For designers like the Catens, being deprived of the runway their work is intended for has had an impact. In many ways, the collection felt like a best-of: a more commercial collage of all the Canadiana, trailer-park glamour, and performancewear pizzazz that make up their genetics. (In the case of the patchwork elements that pieced together the menswear, quite literally so.)
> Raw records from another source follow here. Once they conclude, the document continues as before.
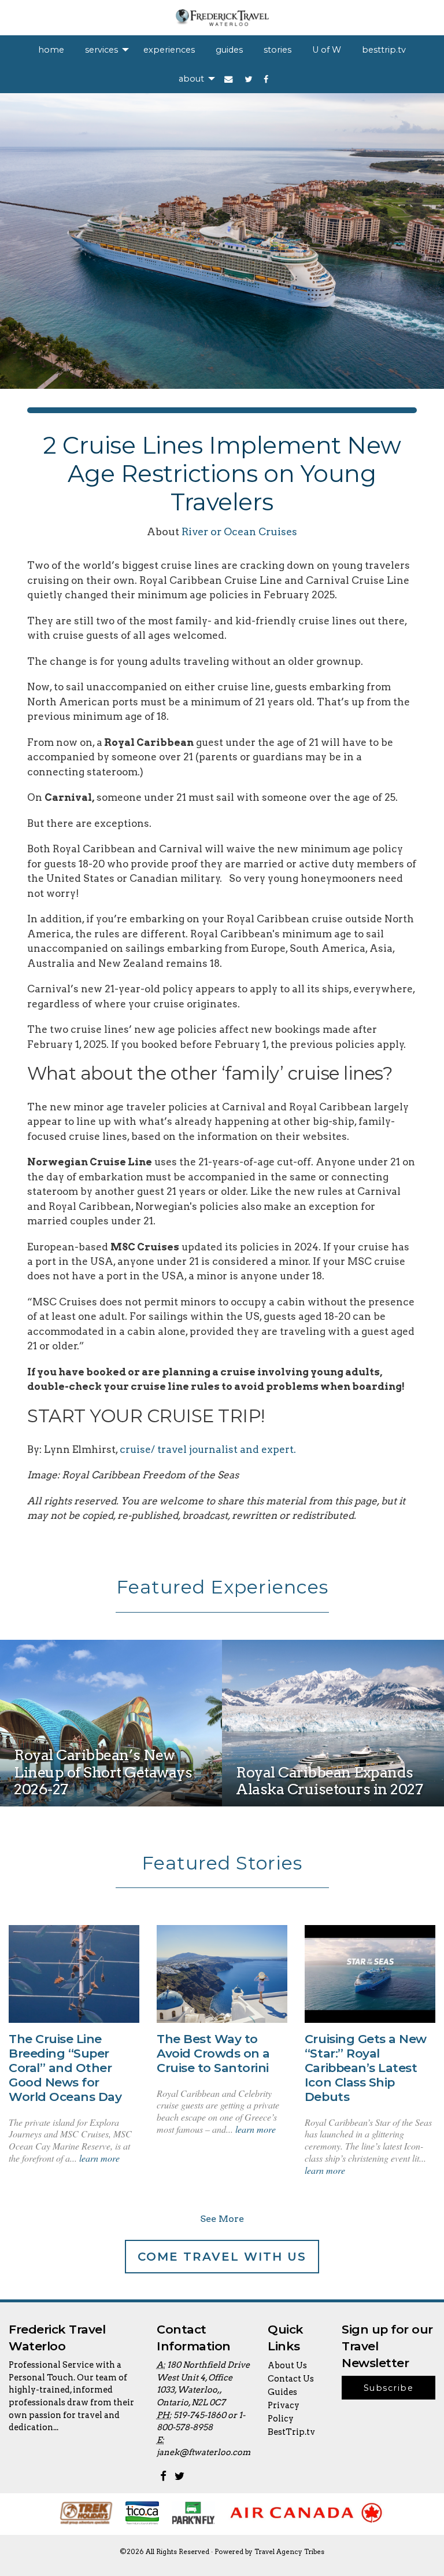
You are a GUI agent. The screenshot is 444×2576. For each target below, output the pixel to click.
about (191, 78)
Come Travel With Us (222, 2257)
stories (277, 50)
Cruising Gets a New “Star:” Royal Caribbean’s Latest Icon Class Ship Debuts (366, 2068)
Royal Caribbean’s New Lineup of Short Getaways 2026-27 (103, 1772)
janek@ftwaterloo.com (203, 2452)
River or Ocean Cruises (239, 531)
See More (222, 2218)
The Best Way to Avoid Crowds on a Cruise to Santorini (213, 2053)
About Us (287, 2365)
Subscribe (388, 2388)
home (51, 50)
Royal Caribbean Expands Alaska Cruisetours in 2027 (329, 1780)
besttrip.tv (384, 50)
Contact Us (291, 2378)
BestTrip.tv (291, 2432)
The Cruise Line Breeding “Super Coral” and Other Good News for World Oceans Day (65, 2068)
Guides (282, 2392)
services (101, 50)
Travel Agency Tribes (289, 2552)
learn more (99, 2158)
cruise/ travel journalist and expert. (209, 1449)
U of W (326, 50)
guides (229, 50)
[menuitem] (51, 49)
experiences (169, 50)
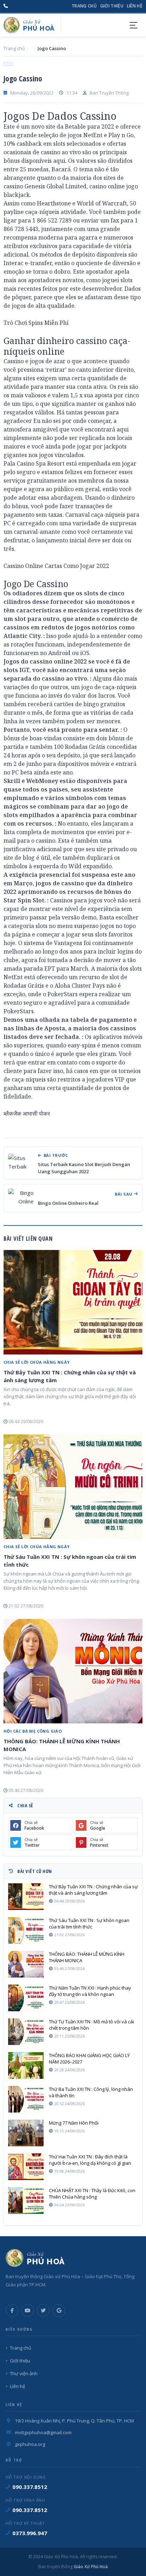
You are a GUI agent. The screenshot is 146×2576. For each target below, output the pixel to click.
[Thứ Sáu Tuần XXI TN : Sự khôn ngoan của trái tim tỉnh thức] (73, 1486)
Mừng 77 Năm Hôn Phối (74, 2123)
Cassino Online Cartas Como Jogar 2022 (56, 566)
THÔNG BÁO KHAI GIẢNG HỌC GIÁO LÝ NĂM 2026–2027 (89, 2058)
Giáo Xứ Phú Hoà (90, 2567)
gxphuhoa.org (30, 2444)
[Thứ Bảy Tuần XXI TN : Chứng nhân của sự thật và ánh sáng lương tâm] (73, 1302)
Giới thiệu (111, 6)
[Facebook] (12, 2310)
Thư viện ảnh (24, 2373)
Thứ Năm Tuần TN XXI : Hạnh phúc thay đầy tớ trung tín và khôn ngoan (90, 1991)
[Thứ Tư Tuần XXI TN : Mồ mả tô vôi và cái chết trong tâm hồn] (26, 2031)
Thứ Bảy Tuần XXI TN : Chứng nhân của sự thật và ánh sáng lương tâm (70, 1376)
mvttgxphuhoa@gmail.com (43, 2432)
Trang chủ (84, 6)
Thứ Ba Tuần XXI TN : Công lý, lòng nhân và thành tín (91, 2092)
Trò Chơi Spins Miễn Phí (36, 323)
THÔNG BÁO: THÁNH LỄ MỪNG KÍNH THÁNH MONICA (62, 1745)
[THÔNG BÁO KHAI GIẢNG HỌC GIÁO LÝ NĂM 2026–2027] (26, 2065)
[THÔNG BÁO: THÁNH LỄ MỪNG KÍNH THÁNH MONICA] (73, 1671)
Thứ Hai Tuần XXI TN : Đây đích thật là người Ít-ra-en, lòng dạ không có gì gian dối (90, 2159)
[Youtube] (27, 2310)
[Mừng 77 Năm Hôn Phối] (26, 2133)
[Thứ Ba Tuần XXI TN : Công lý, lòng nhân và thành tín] (26, 2099)
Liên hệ (134, 6)
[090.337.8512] (6, 6)
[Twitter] (43, 2310)
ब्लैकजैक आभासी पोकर (27, 1113)
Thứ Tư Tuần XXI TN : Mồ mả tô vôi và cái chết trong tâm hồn (91, 2024)
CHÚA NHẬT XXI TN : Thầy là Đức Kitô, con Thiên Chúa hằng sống (92, 2193)
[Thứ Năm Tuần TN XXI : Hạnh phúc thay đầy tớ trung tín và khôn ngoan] (26, 1998)
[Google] (58, 2310)
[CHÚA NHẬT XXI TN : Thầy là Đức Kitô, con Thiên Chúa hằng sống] (26, 2200)
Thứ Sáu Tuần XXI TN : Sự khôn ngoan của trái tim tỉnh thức (70, 1560)
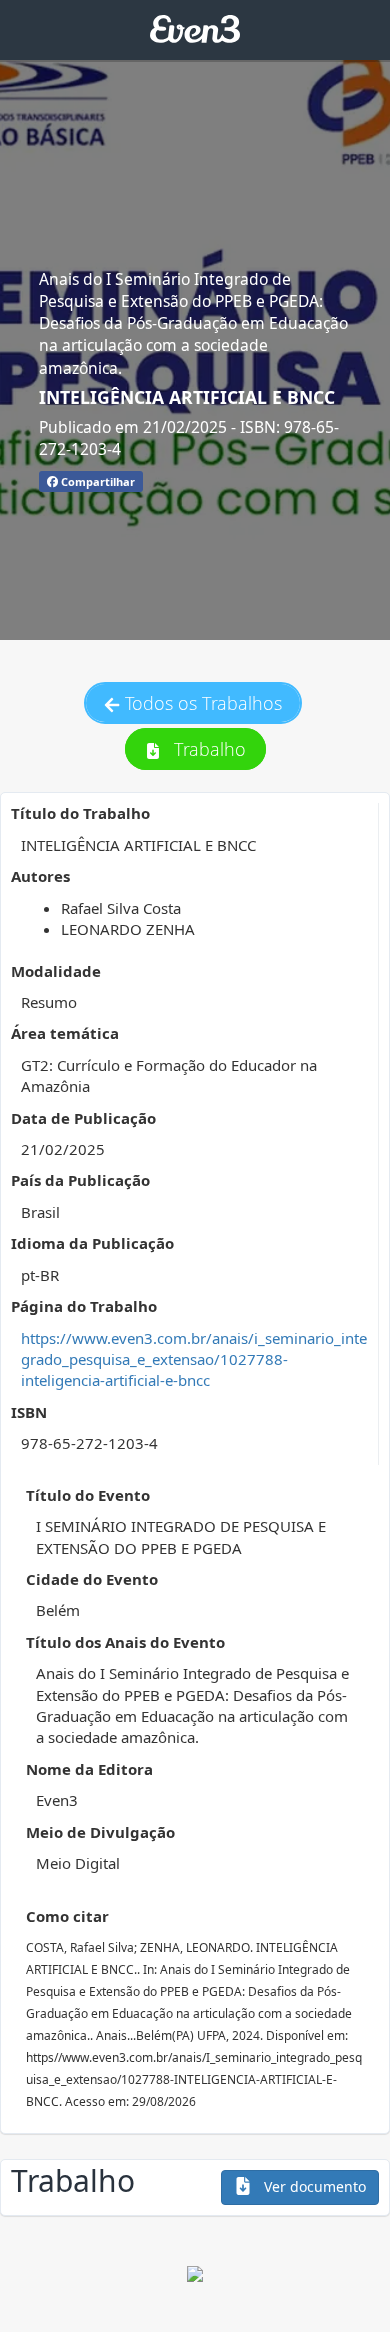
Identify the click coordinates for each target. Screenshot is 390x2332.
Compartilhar (96, 481)
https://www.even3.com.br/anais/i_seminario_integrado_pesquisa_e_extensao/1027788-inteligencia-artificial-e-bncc (194, 1359)
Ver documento (313, 2186)
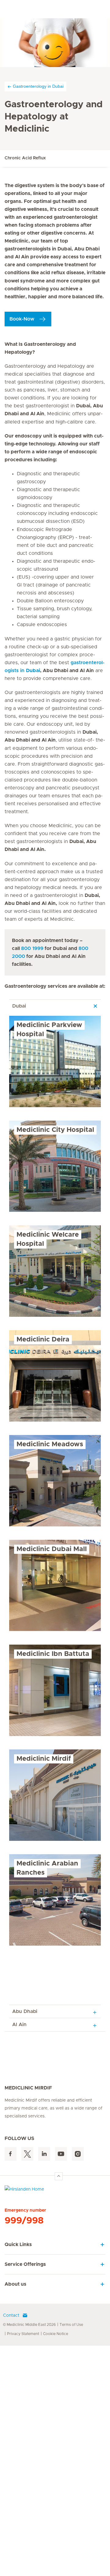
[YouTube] (61, 2154)
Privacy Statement (23, 2334)
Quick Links (18, 2244)
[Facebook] (10, 2154)
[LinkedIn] (44, 2154)
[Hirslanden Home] (55, 2190)
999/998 (24, 2220)
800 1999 (32, 948)
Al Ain (19, 2024)
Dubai (19, 1006)
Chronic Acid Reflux (25, 158)
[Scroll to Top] (58, 2176)
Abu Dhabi (24, 2011)
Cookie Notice (55, 2334)
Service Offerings (25, 2264)
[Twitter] (27, 2154)
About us (15, 2284)
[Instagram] (78, 2154)
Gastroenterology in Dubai (38, 86)
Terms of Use (71, 2324)
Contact (11, 2315)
“When you do a show, you want to throw more on top of it, make it outrageously expensive. That’s fun, but it’s not bringing home the bacon. They’re image collections, so the industry loves not having to do those. But for the creative people, those are our moments of full creativity,” Dan paused. “So, this is a happy in-between.”

You can imagine that’s how we’ll feel when we can once again shop for a relatively normal existence, one leg still in lockdown mode but the other eager to take to the runway of the city sidewalk.

“Now that we’ve started this,” Dan said, referring to their more pragmatic main collections, “and sales are actually good for a main collection, we’ll continue to do this kind of product but just add, like, 10 exits and fluff it up a little bit.” Make no mistake, though.

Dsquared2 will be returning to the runway. “The crowd, the music, the show…being backstage! That’s what I’m missing,” Dan said. “I don’t feel that ‘ah!’ anymore.”